* **Objetivos**:
- a) En el texto sobre la extorsión en La Laguna, ¿qué le vaciaron una madrugada a la mujer que lleva meses pidiendo apoyo?
- b) Continúa, por favor, el texto sobre la extorsión en La Laguna a partir de su última oración.

* **Fragmento extraído**:
En los ranchos, el miedo se mide por la cantidad de mensajes borrados del celular, por las veces que alguien cambia de número o de ruta para evitar problemas. Los que se animan a hablar lo hacen sin nombres, sin fechas, sin detalles. “No quiero que me pase lo mismo”, dicen. Y con esa frase lo resumen todo. La extorsión ha dejado de ser un delito; se volvió una atmósfera.


Los ganaderos, los agricultores, los choferes, todos viven entre la esperanza de que alguien los escuche y la certeza de que nadie lo hará pronto. La región entera parece un gran secreto a voces, un lugar donde todos saben quién controla qué, pero nadie lo dice. Porque en La Laguna, el silencio no es cobardía: es autodefensa.


La sensación de que nada cambia pesa más que el calor. En los pueblos de La Laguna se ha vuelto común decir que “ya ni vale la pena ir a denunciar”. Es una frase corta, resignada, que se repite en los talleres, en los expendios, en las fondas donde los productores paran a desayunar antes de salir al campo. Lo dicen con la voz cansada de quien ya no espera justicia, sino apenas que no lo molesten más.


Las oficinas del gobierno local son como espejos: uno entra con miedo y sale igual, pero con la mirada más baja. Los empleados escuchan, asienten, anotan algo en un papel. A veces prometen hacer llegar el caso “a la mesa de coordinación”. Pero en la práctica, nadie sabe si esas hojas se archivan o se tiran. “Todo se queda en el aire”, dice una mujer que lleva meses pidiendo apoyo después de que le vaciaron su bodega una madrugada. “Dicen que investigan, pero no se ve nada.”


Y en efecto, nada se ve. Hay comunicados, hay refuerzos, hay patrullas que pasan, pero el miedo sigue ahí. Es un miedo distinto, más civilizado, si se quiere: sin balaceras, sin titulares, sin drama aparente. Pero es el mismo miedo antiguo, el que paraliza, el que te hace mirar por el retrovisor antes de entrar a tu casa.


Desde los centros urbanos hasta los ejidos más lejanos, la gente vive en una rutina de precauciones: no hablar de más, no confiar en desconocidos, no decir por teléfono a dónde vas. La vida rural, que antes era sinónimo de comunidad y confianza, se ha vuelto una red de silencios y sospechas. “Aquí todos nos conocemos —dice un transportista—, pero eso ya no significa seguridad. A veces el que te saluda también te vigila.”

* **Filas**:
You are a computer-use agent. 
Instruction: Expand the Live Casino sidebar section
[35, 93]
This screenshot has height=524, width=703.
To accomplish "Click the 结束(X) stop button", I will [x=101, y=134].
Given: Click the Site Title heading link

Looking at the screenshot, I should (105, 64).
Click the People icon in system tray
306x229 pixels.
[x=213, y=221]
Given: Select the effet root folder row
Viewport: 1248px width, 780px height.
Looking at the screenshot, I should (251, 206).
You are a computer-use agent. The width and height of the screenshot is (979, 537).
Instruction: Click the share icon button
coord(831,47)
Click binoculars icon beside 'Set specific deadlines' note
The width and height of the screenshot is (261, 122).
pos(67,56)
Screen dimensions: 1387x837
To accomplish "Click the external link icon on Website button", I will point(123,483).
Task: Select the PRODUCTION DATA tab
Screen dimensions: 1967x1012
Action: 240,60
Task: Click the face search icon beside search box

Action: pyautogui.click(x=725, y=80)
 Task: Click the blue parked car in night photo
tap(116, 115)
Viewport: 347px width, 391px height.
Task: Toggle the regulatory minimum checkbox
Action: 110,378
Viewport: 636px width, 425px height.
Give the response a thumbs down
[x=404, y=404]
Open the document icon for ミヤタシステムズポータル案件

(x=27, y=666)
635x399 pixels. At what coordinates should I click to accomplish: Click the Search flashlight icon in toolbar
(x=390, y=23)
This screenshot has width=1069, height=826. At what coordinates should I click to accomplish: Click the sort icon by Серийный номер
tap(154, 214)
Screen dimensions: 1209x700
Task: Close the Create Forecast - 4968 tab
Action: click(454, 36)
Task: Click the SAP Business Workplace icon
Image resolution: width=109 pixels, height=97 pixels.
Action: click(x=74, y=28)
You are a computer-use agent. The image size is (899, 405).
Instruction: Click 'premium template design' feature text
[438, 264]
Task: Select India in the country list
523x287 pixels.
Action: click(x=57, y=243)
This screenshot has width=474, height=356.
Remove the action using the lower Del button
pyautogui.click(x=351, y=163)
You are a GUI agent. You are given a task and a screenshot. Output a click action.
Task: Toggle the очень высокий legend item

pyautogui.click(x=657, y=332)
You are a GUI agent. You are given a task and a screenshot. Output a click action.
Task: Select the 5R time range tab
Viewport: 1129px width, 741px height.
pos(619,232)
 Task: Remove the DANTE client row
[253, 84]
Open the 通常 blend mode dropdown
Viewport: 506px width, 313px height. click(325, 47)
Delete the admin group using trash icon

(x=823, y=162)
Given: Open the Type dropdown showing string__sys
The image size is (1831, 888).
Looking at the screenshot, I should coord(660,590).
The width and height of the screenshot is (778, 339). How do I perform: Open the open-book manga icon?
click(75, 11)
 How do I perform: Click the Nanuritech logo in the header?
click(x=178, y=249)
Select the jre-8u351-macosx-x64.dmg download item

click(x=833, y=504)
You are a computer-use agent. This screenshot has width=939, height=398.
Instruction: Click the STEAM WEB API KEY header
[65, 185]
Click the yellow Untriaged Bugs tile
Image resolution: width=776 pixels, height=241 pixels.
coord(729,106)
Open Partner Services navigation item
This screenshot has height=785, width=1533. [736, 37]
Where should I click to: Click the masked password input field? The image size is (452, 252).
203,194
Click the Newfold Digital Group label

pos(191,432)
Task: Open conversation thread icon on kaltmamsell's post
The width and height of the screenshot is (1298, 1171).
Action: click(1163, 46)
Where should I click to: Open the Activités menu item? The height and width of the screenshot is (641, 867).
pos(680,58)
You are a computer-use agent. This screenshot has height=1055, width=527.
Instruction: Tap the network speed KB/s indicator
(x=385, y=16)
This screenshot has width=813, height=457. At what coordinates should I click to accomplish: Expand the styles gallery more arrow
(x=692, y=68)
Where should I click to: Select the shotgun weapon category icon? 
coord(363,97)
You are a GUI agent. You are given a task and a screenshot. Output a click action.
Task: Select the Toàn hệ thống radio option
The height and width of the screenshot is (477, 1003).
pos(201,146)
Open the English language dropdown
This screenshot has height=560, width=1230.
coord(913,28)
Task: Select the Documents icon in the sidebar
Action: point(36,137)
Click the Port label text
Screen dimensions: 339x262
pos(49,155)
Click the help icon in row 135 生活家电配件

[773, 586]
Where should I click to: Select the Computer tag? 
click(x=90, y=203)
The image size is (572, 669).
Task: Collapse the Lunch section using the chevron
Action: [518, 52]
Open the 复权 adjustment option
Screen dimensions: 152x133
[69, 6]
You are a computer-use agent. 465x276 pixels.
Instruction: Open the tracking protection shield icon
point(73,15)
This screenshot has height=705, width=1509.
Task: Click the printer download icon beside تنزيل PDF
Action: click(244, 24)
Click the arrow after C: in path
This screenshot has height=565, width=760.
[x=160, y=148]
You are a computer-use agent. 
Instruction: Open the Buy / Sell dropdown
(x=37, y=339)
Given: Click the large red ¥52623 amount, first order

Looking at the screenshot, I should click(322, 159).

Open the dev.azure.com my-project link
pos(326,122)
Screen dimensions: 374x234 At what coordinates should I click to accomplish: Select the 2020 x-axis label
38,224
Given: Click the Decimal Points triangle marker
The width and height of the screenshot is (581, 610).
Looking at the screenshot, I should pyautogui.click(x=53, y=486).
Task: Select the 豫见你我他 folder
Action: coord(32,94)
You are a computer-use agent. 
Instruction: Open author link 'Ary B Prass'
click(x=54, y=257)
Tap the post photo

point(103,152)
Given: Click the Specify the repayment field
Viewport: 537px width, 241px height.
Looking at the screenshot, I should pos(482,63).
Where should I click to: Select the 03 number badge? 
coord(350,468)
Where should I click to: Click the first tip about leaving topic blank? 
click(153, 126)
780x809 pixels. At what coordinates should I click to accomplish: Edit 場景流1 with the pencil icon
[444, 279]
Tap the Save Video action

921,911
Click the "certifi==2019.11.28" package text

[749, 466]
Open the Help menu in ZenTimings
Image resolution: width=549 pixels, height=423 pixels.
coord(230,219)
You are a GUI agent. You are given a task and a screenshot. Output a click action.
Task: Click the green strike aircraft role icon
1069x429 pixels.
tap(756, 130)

* **Resultados**:
- a) Su bodega.

- b)
El campo, ya de por sí castigado por la sequía y el abandono, se encuentra atrapado entre la necesidad de producir y el temor de hacerlo visible. Los productores han aprendido a moverse en discreción: compran menos, transportan de noche, ocultan rutas. La economía informal que sostiene a decenas de familias se ha vuelto casi clandestina, como si sobrevivir fuera un acto de rebeldía.


En medio de todo, el discurso oficial suena lejano. Se habla de operativos coordinados, de esfuerzos interinstitucionales, de presencia militar reforzada. Los boletines mencionan “avances”, “resultados”, “vigilancia permanente”. Pero en los caminos, los mismos de siempre, los campesinos no ven nada nuevo. El ejército pasa, saluda, y sigue. Los retenes son más símbolos que barreras. La gente los mira con respeto, pero también con tristeza. “Están aquí, pero no saben lo que pasa”, murmura un hombre en una gasolinera. “Y si lo saben, no pueden hacer nada.”


En los pueblos pequeños, la esperanza se alimenta de rumores: que pronto vendrán más apoyos, que habrá nuevas investigaciones, que alguien “de arriba” ya puso atención. Pero los días pasan y el rumor se enfría. La vida cotidiana continúa entre la resignación y la costumbre, como si la impunidad se hubiera vuelto parte del paisaje.


En algunos ejidos se organizan grupos de productores que buscan protegerse entre sí. No son policías ni patrullas, apenas hombres y mujeres que se avisan por teléfono si ven movimientos extraños. “Aquí no confiamos en nadie más”, dice uno. “Nos cuidamos nosotros, aunque no tengamos con qué.” No hay armas ni uniforme; solo la determinación de resistir y de que al menos alguien sepa si un compañero no llega a casa.


El crimen, dicen, se ha sofisticado. Ya no necesita imponerse con violencia visible; basta con la reputación del miedo. Una llamada, una advertencia, una visita breve con lenguaje ambiguo. Todo parece legal, todo parece tranquilo, hasta que entiendes el mensaje. Por eso nadie denuncia: porque saben que no habrá castigo, pero sí consecuencias.

Los productores que aún intentan mantener sus negocios en regla viven con una doble carga: la económica y la emocional. El precio de los insumos sube, la venta baja, y el miedo constante les roba el sueño. “No se trata solo de dinero —explica un agricultor—, se trata de dignidad. Uno quiere trabajar, no estar pensando todos los días en quién lo va a extorsionar.”


Mientras tanto, la política sigue su curso. En los discursos oficiales, la región aparece como ejemplo de coordinación y paz laboral. Se anuncian inversiones, se promueven ferias, se inauguran obras. Pero los que viven ahí sienten que esas palabras pertenecen a otro mundo, uno donde las cifras importan más que las personas. En los caminos rurales, la realidad es otra: el olor a tierra seca, el polvo que cubre las ventanas, el zumbido de un celular que anuncia una llamada que nadie quiere contestar.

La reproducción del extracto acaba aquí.